In 1952, Virginio started a landscaping business and quickly discovered that he was a born entrepreneur. He had an ability to wring every bit of value from a project, often salvaging copper pipe and other metal that he found and selling to the local scrap metal dealers. But starting a new business is never easy. Antoinette, Virginio's daughter, still remembers standing on street corners with the rest of the family, selling Christmas trees to help make ends meet.

Two years later, Mark, Virginio's eldest son, joined the business. He was just fifteen years old and needed a special permit to drive the dump truck that, along with a roller, constituted the family's entire investment in equipment.

The landscaping business started to grow and with it came a new opportunity. Clients wanted asphalt driveways and the Gazzolas found themselves in the paving business. But this was still very much an off the cuff enterprise that kept the family scrambling. Not for them, the luxury of an office or their own yard.

"We used to meet at the Supertest Gas Station at Eglinton and Caledonia Road where we parked the equipment," recalls Mark Gazzola.
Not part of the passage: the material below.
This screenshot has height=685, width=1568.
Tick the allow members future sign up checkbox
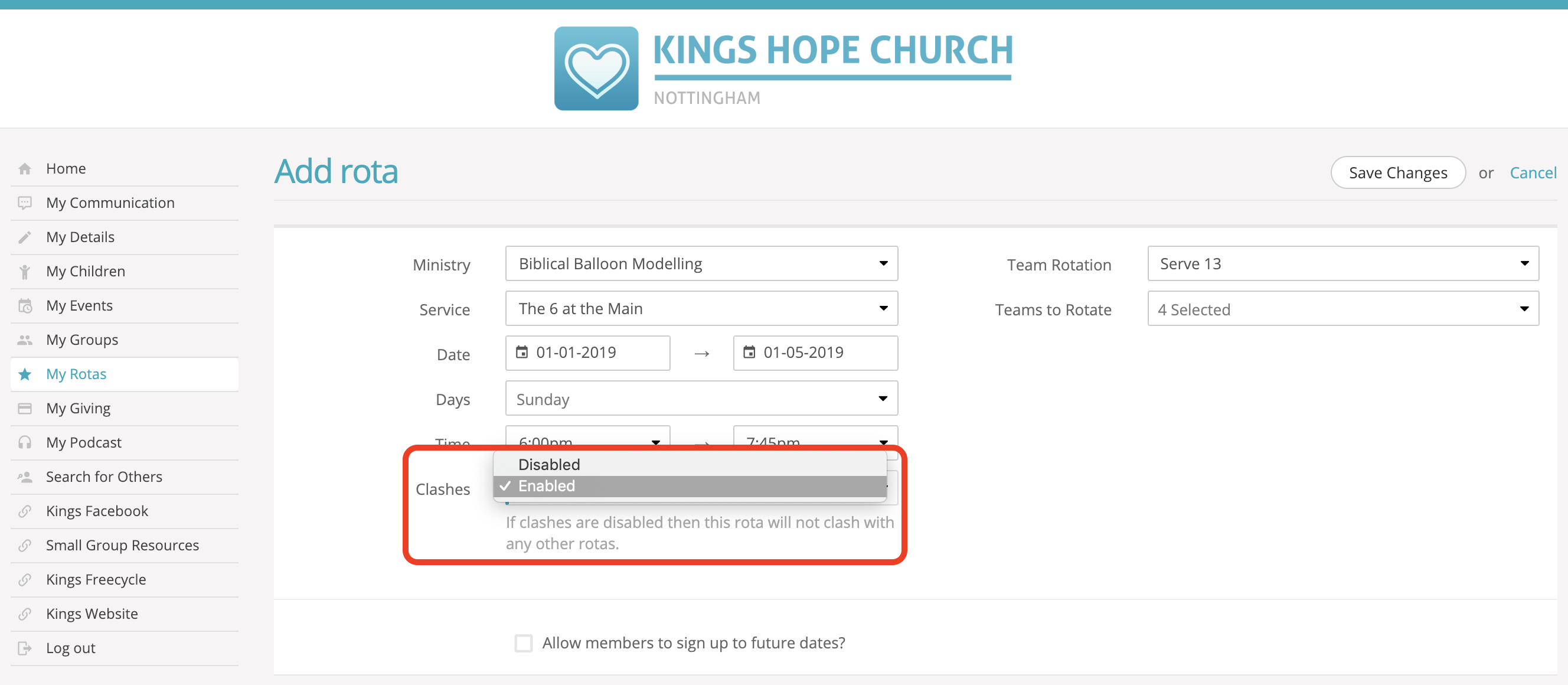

It would be 1956 before the Gazzolas rented their first office. The equipment, however, still had to be parked across the street from what is presently Knob Hill Farms on Weston Road at the old British North American gas station.

Virginio's children were, by now, becoming more involved in the day to day operations. Mark worked fulltime in operations, Antoinette did the bookkeeping and when their younger brother, Vern, turned fifteen, he too signed on. For additional help, the family looked to friends and acquaintances from the area, some of whom are still with the company today.

As the business grew, it became obvious that the company needed its own premises if it was to continue to prosper so in 1962 the family bought a building and yard on Toryork Road. It would be the headquarters of the operation for the next thirteen years.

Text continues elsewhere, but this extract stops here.